OMG stop me from looking at election news, and if I can’t stop looking at it, at least let me stop sharing it.

The rallies remain the same. In 2016, writer Scaachi Koul thought she might learn something attending Trump rally. “When Trump and his acolytes descended on Madison Square Garden in midtown Manhattan this Sunday, there was little left to learn about our once-again maybe-president. Nothing feels new anymore.”

There’s a helicopter flying over the house announcing something about a “suspect,” but I can’t make out anything they’re saying. If we’re to be murdered momentarily by a desperate criminal, this would be a cool self-referential final post.

A year of modest victories and tough losses for California's reparations movement

Robin Buller at The Guardian interviews Kamilah Moore, chair of the Californial taskforce on reparations for Black Americans.

We hired five trained economists to help us crunch the numbers to figure out what compensation could look like. We didn’t want to just come up with any number. We wanted it to be rooted in data and a solid methodology.

The final figure – $800bn – got a lot of attention.
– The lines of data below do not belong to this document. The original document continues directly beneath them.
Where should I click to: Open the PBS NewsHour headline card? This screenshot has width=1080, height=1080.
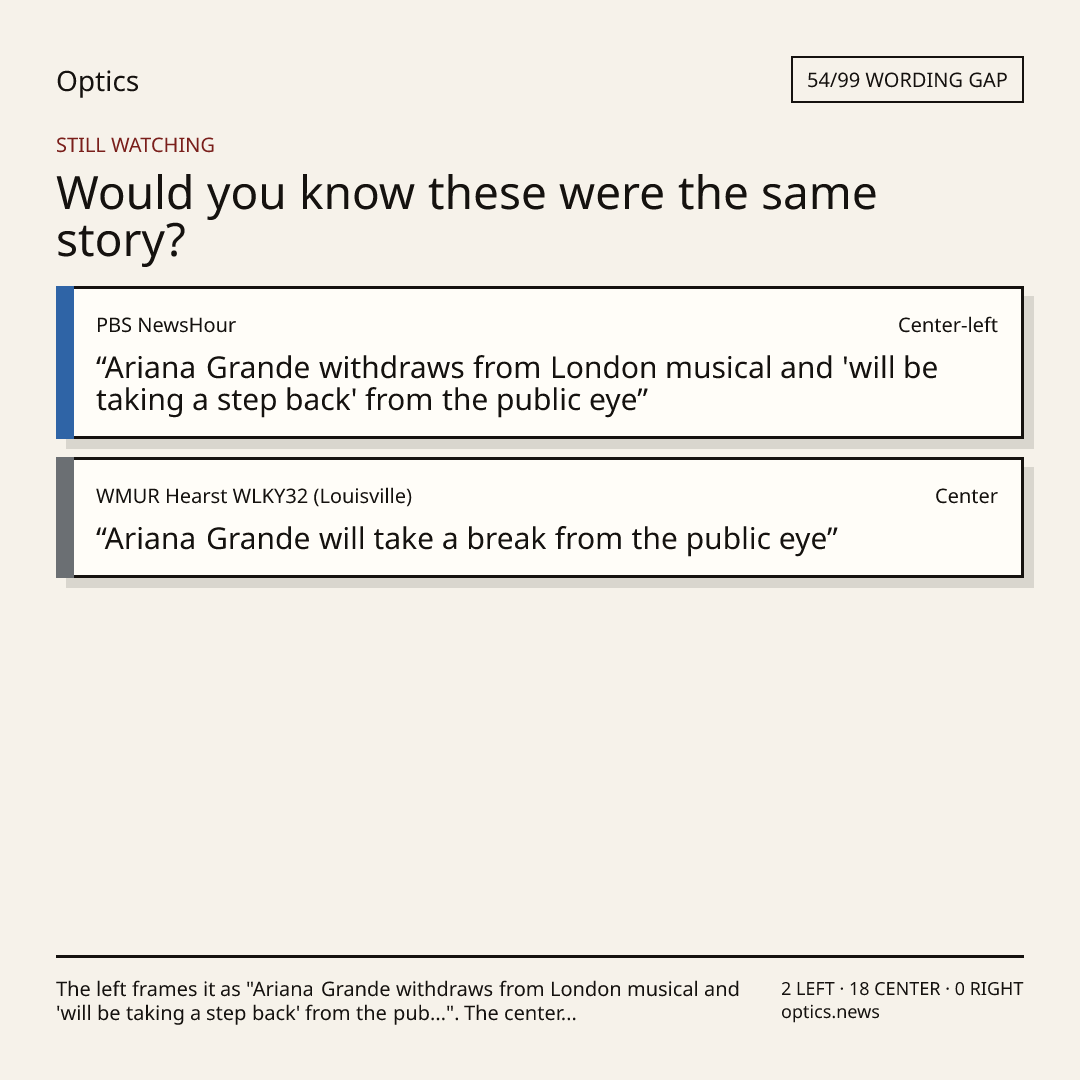click(540, 362)
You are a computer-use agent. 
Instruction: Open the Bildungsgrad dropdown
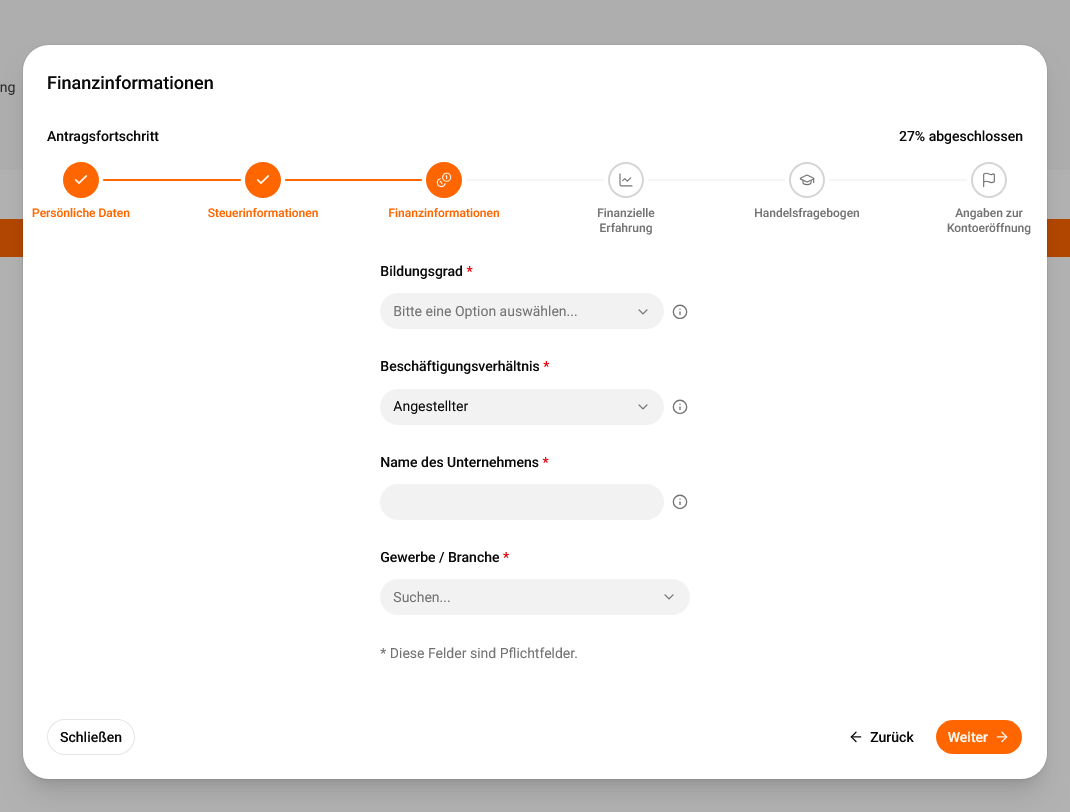click(x=521, y=311)
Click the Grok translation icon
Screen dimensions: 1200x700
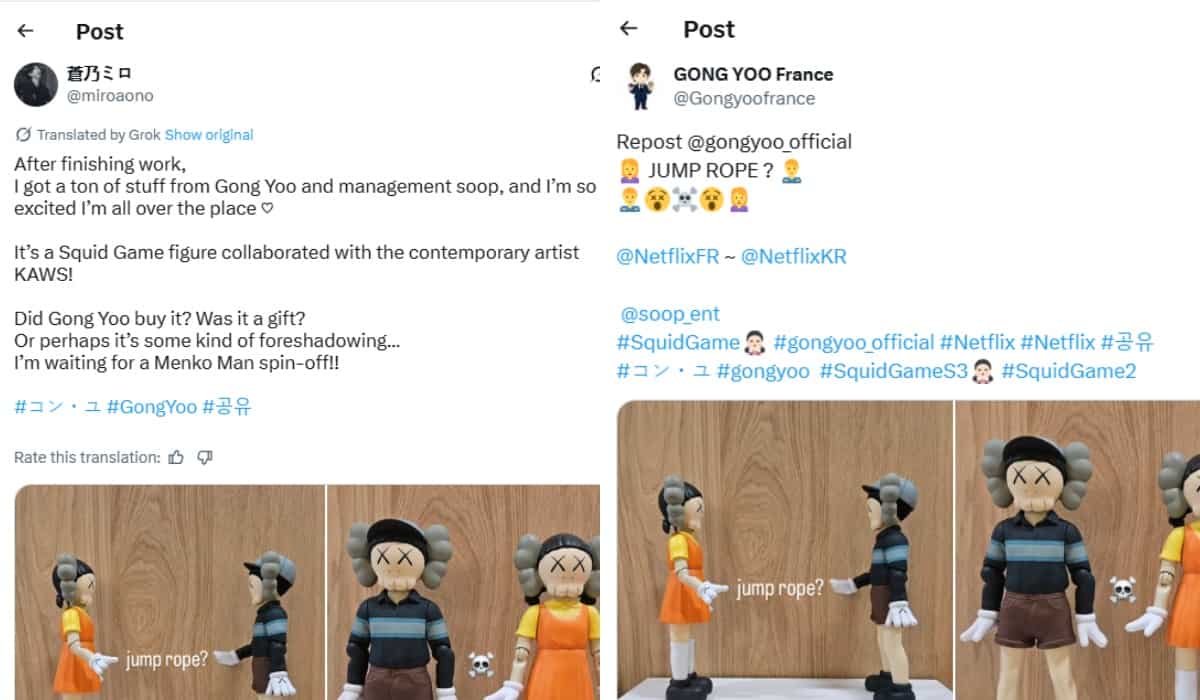23,134
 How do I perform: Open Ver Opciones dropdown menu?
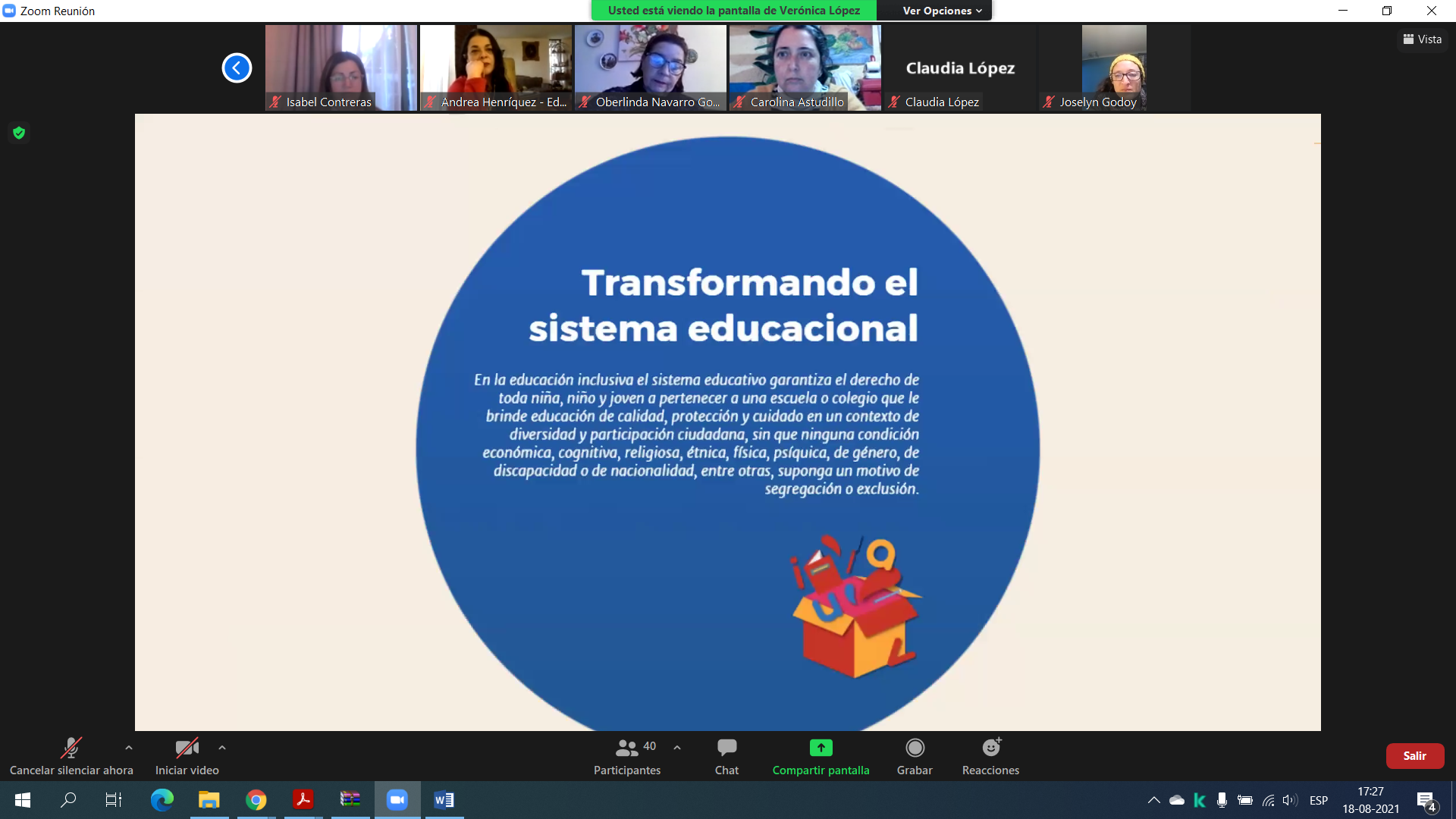tap(941, 11)
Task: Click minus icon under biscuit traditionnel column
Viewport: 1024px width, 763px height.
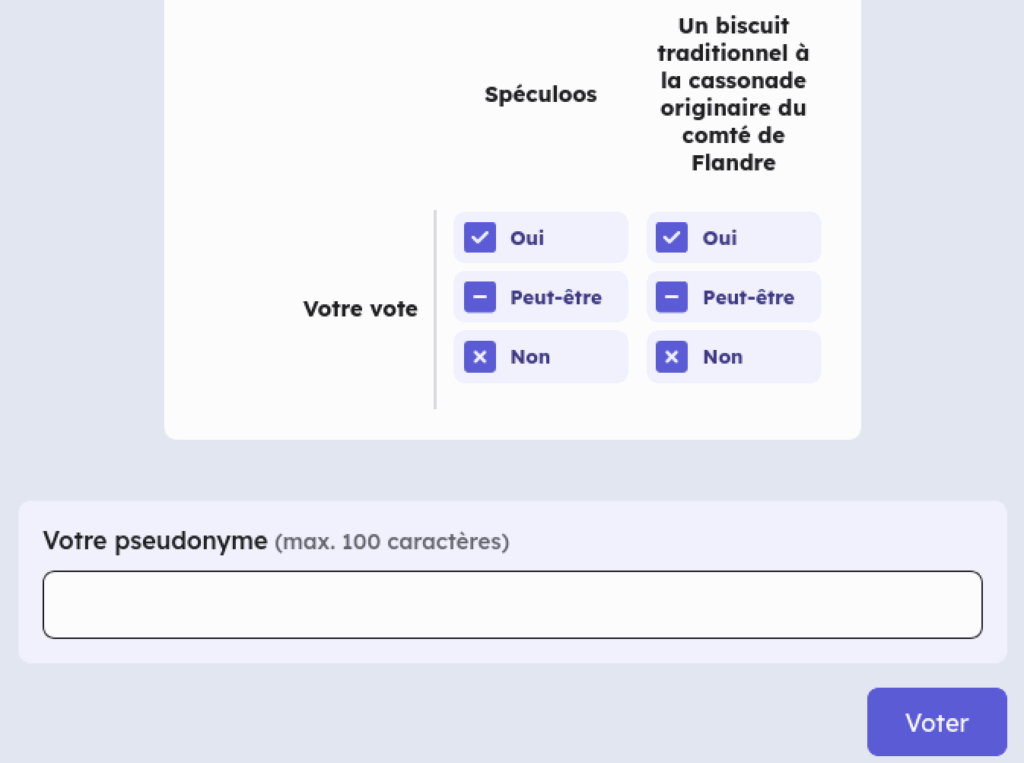Action: pyautogui.click(x=672, y=297)
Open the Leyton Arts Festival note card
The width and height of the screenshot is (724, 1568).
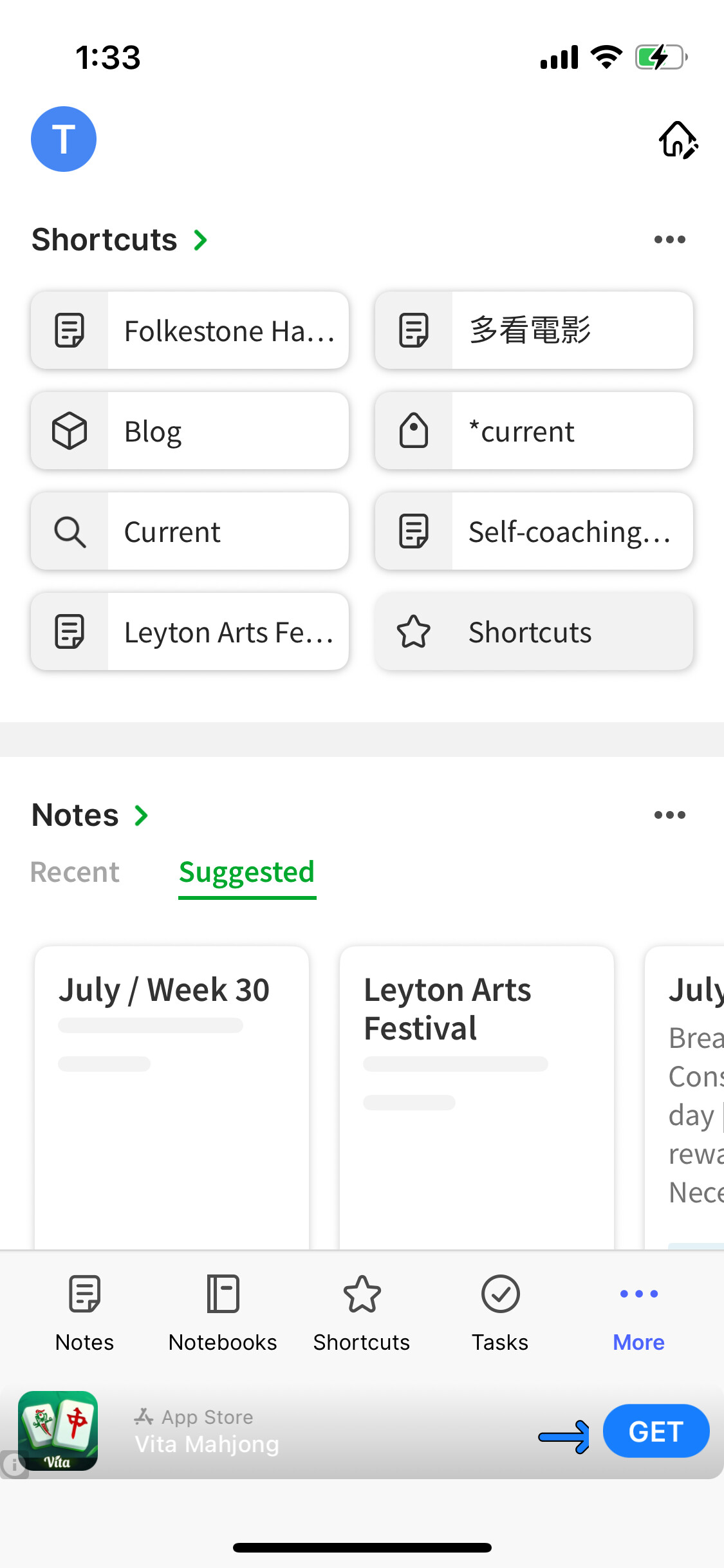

There was shellshock even among taskforce members. But we weren’t saying that the state should give $800bn to Black Americans in the state. We were saying that’s how much the state has dispossessed from African Americans in California. That’s how much the state has stolen from African Americans in California through exclusionary public policy – like housing segregation, mass incarceration, over-policing and the devaluation of Black businesses – that has hindered our opportunities to build wealth over time.

Then, the University of California, Berkeley, released a poll that found most Californians opposed direct cash payments, and that became the major headline. Speaking from the outside looking in, I think that played into the calculus of the Legislative Black Caucus. To me, it appears their strategy was to take a low-hanging-fruit approach by introducing recommendations from the taskforce report that were easy wins instead of more substantive ones, like direct cash payments and other forms of material reparations.

Washington Post writers say don’t dump subscriptions over non-endorsement

Edward Helmore at The Guardian:

From outside the Post, the CNN anchor Jake Tapper wrote on X: “Canceling a newspaper subscription helps politicians who don’t want oversight, does nothing to hurt the billionaires who own the newspapers and make decisions with which you may disagree, and will result in fewer journalists trying to hold the powerful to account.”

Tapper presents a false choice. Subscribers can choose to reedirect their Post subscriptions to publications that are willing to take a stand against tyranny.

I canceled renewal on my subscription. But the Post can win me back.